** START Rows **
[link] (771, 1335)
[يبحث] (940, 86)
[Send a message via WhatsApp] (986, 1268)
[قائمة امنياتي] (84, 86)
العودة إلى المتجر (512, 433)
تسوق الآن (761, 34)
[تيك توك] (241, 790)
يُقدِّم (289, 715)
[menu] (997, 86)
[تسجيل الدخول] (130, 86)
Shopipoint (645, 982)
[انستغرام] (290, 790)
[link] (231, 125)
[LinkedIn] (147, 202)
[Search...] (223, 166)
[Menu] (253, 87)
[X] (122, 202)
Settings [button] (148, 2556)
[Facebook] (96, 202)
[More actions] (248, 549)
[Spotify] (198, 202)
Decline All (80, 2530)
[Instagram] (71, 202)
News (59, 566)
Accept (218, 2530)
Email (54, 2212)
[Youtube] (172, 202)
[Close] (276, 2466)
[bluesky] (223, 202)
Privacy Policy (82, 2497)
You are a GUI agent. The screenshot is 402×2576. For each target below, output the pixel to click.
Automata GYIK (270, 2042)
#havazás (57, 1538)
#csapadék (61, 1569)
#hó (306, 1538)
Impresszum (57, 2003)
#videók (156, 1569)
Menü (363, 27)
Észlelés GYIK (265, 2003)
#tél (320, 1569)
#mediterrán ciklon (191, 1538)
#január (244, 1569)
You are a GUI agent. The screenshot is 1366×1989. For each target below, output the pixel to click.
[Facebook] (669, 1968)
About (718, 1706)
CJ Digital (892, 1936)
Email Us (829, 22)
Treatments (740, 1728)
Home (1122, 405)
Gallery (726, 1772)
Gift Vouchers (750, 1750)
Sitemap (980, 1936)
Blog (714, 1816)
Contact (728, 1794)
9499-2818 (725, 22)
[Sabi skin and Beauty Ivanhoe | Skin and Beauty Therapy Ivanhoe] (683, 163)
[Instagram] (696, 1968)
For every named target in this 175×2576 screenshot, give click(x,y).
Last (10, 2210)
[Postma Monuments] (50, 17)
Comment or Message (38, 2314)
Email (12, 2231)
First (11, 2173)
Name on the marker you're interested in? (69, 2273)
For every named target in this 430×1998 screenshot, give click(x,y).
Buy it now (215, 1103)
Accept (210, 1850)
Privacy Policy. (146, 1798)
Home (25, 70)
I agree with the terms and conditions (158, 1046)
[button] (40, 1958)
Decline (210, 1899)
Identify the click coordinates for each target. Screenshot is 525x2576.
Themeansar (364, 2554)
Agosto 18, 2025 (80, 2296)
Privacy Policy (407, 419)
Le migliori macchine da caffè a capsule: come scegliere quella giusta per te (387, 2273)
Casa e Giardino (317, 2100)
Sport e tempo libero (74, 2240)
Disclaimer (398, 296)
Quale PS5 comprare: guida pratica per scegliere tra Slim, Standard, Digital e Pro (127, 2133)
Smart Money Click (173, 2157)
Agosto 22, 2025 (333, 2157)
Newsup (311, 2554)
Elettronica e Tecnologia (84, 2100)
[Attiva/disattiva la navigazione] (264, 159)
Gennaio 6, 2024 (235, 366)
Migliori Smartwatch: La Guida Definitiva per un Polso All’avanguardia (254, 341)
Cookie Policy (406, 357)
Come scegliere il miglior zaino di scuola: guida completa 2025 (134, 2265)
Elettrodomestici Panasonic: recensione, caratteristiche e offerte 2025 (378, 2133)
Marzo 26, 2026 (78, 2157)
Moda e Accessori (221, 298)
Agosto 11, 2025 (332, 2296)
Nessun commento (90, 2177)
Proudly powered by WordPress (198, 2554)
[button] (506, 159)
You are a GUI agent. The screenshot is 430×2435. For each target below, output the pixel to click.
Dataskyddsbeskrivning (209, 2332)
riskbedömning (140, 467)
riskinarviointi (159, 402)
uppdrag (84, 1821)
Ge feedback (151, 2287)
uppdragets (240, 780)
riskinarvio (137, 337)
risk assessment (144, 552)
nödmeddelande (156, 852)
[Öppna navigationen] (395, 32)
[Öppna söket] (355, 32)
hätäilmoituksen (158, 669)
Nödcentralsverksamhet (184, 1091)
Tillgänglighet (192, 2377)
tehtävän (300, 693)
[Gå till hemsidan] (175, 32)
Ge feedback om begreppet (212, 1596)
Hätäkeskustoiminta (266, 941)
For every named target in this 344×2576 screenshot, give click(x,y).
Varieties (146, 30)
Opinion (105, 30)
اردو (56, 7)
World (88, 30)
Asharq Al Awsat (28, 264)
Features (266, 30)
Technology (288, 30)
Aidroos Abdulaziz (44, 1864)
** END Rows **
§ **Your instructions**:
Rewrite the listing starting at the line that contains "#havazás (57, 1538)" and ending at the line that contains "Come scegliere il", replacing "Gallery" with "Portfolio" and leaving everything else unchanged.

§ **Output for this task**:
#havazás (57, 1538)
#csapadék (61, 1569)
#hó (306, 1538)
Impresszum (57, 2003)
#videók (156, 1569)
Menü (363, 27)
Észlelés GYIK (265, 2003)
#tél (320, 1569)
#mediterrán ciklon (191, 1538)
#január (244, 1569)
You are a GUI agent. The screenshot is 1366×1989. For each target below, output the pixel to click.
[Facebook] (669, 1968)
About (718, 1706)
CJ Digital (892, 1936)
Email Us (829, 22)
Treatments (740, 1728)
Home (1122, 405)
Portfolio (726, 1772)
Gift Vouchers (750, 1750)
Sitemap (980, 1936)
Blog (714, 1816)
Contact (728, 1794)
9499-2818 (725, 22)
[Sabi skin and Beauty Ivanhoe | Skin and Beauty Therapy Ivanhoe] (683, 163)
[Instagram] (696, 1968)
For every named target in this 175×2576 screenshot, give click(x,y).
Last (10, 2210)
[Postma Monuments] (50, 17)
Comment or Message (38, 2314)
Email (12, 2231)
First (11, 2173)
Name on the marker you're interested in? (69, 2273)
For every named target in this 430×1998 screenshot, give click(x,y).
Buy it now (215, 1103)
Accept (210, 1850)
Privacy Policy. (146, 1798)
Home (25, 70)
I agree with the terms and conditions (158, 1046)
[button] (40, 1958)
Decline (210, 1899)
Identify the click coordinates for each target. Screenshot is 525x2576.
Themeansar (364, 2554)
Agosto 18, 2025 (80, 2296)
Privacy Policy (407, 419)
Le migliori macchine da caffè a capsule: come scegliere quella giusta per te (387, 2273)
Casa e Giardino (317, 2100)
Sport e tempo libero (74, 2240)
Disclaimer (398, 296)
Quale PS5 comprare: guida pratica per scegliere tra Slim, Standard, Digital e Pro (127, 2133)
Smart Money Click (173, 2157)
Agosto 22, 2025 (333, 2157)
Newsup (311, 2554)
Elettronica e Tecnologia (84, 2100)
[Attiva/disattiva la navigazione] (264, 159)
Gennaio 6, 2024 (235, 366)
Migliori Smartwatch: La Guida Definitiva per un Polso All’avanguardia (254, 341)
Cookie Policy (406, 357)
Come scegliere il miglior zaino di scuola: guida completa 2025 (134, 2265)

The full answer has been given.